И, похлебав привычного, негустого супу, сплюнув в кулак коготки, задумаешься, глядя в слабый, синеватый огонек свечки, слушая, как шуршит под полом, как трещит в печи, как воет, подступает, жалуется за окном, просится в дом что-то белое, тяжелое, холодное, незримое; и представится тебе вдруг твоя изба далекой и малой, словно с дерева смотришь, и весь городок издалека представится, как оброненный в сугроб, и безлюдные поля вокруг, где метель ходит белыми столбами, как тот, кого волокут под руки, а голова запрокинулась; и северные леса представятся, пустынные, темные, непроходимые, и качаются ветки северных деревьев, и качается на ветках – вверх-вниз – незримая кысь: перебирает лапами, вытягивает шею, прижимает невидимые уши к плоской невидимой голове, и плачет, голодная, и тянется, вся тянется к жилью, к теплой крови, постукивающей в человечьей шее: кы-ысь! кы-ысь!»
Именно такие
А вот пример совсем иного колорита – панорама опустевшего античного Аида в «интеллектуальном триллере» (так он обозначен в summary «Дружбы народов», 2000, № 10) Анатолия Королева «Змея в зеркале»:
«Пролетев над вершинами черных тополей, я увидел одинокую барку Харона, причаленную к берегу. Сама лодка тоже была пуста. В осевшей корме плескалась вода, в которой остро просвечивала груда медных навлонов – плата за переезд, которую клали усопшему под язык. Тут же – позеленевший от водного мха шест Харона, он тоже на дне!.. Ни одной души! Смутный туман над Асфоделевым лугом. Его гробовой бархат пуст, гол и нем. Мертвое сияние амфитеатра Элизиума – ступени и сиденья из камня, поросшие травою забвения… В полном смятении чувств я устремился в самый центр преисподней, к жерлу Тартара. Здесь тоже царила летняя ночь, и я, пролетая над ровными водами Леты, кольцующей кратер, увидел в гладкой чернильной воде отражения звезд. И, спустившись вниз, на лету, пробороздил ногой, стремительным росчерком золотых талариев смолистую воду смерти, оставляя за собой треугольный косяк сверкающих брызг, отлитых из агатовой ртути. Я видел, как капли взлетают вверх, но не слышал ни единого звука. Ад был абсолютно беззвучен».

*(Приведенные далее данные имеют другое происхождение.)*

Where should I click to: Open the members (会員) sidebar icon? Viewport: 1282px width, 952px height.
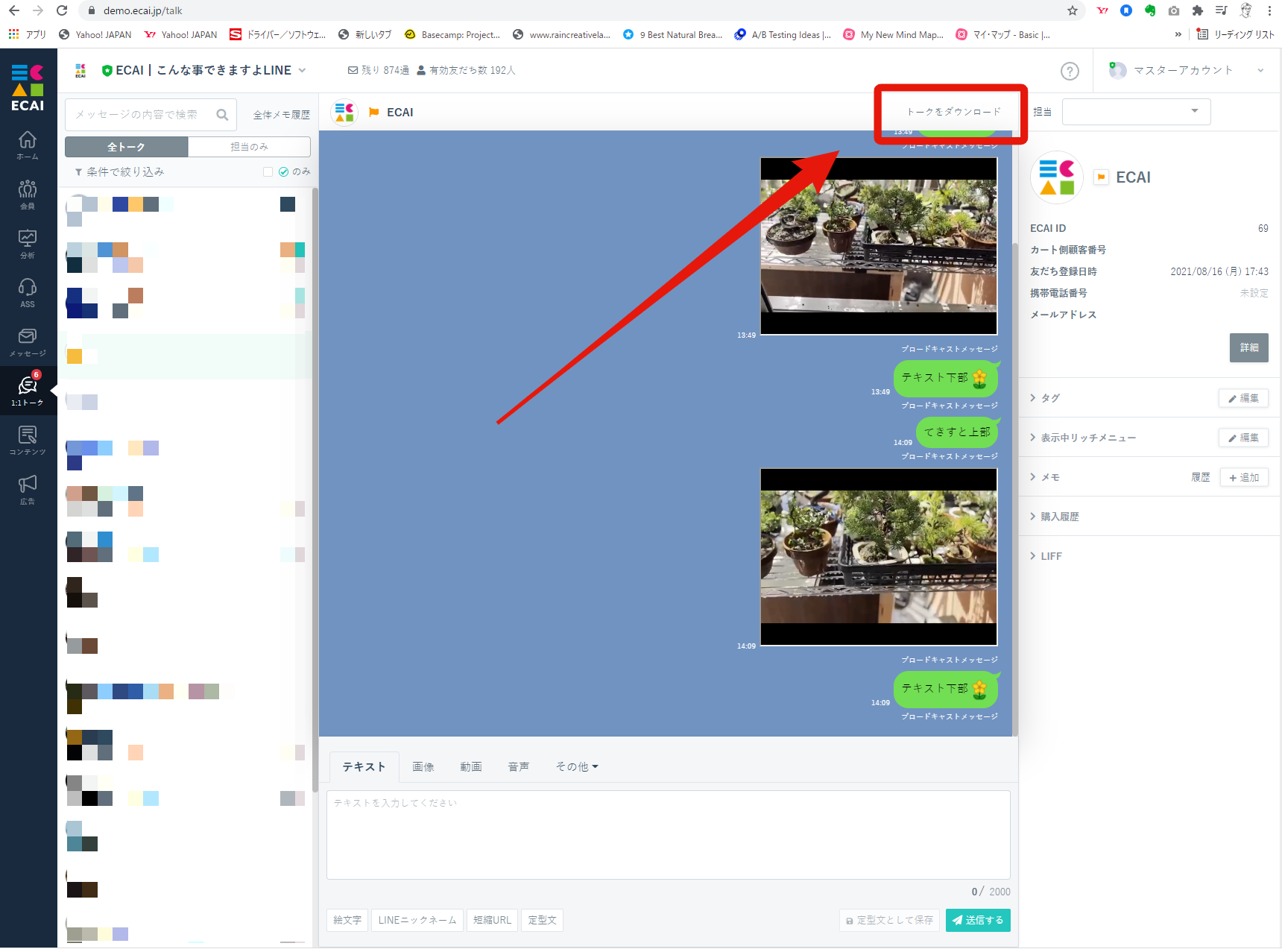(28, 194)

На этот мифический пейзаж, увиденный глазами разжалованного в букмекеры бога Гермеса, уже обратила внимание Мария Ремизова, заключив, что «Змея в зеркале» написана недурно. То же можно бы подтвердить и кое-какими «низкими» картинками в пивнушке на ипподроме, продемонстрировав диапазон возможностей.

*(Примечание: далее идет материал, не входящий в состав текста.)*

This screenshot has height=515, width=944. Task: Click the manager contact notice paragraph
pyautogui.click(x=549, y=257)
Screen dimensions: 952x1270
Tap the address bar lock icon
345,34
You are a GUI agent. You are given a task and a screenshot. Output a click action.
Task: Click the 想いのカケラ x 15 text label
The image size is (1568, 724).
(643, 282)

А этнографически выверенные и притом захватывающие, полные таинственной хтонической энергии картины «пан-монгольского» подъема в «Князе ветра» Леонида Юзефовича, знатока Монголии и Тибета!
«Наконец грянул оркестр – барабан и четыре дудки. Их медной музыке ответила костяная, под вопли бригадных раковин качнулась и поплыла перед благоговейно затихшей толпой хоругвь золотой парчи с изображенным на ней первым знаком алфавита “соёмбо”. Венчавшие эту идеограмму три языка огня означали процветание в прошлом, настоящем и будущем, расположенные под ними солнце и луна были отцом и матерью монгольского народа… Толпа шатнулась и восхищенно завыла, когда на площади показались первые всадники… Первые шеренги замерли на противоположном краю площади. Подтянулись остальные, затем, по сигналу, цэрики начали перестраиваться, разворачиваясь фронтом к трибуне… Завораживающая сила была в механической правильности этих движений. Я привстал на стременах. Влагой восторга туманило взгляд, озноб шел по коже… Я верил, победа всегда остается за той из двух враждебных сил, которая сотворена из хаоса». Далее следуют: столь же красочные осада и штурм контролируемой китайцами крепости, жуткая расправа над пленным, чинимая в согласии с сакральным (будто бы) ритуалом… Юзефович обеспечил своему квазидетективу принадлежность к прозе высокого разбора, оснастив его этими «записками Солодовникова», русского офицера при повстанческой монгольской армии 1910-х годов.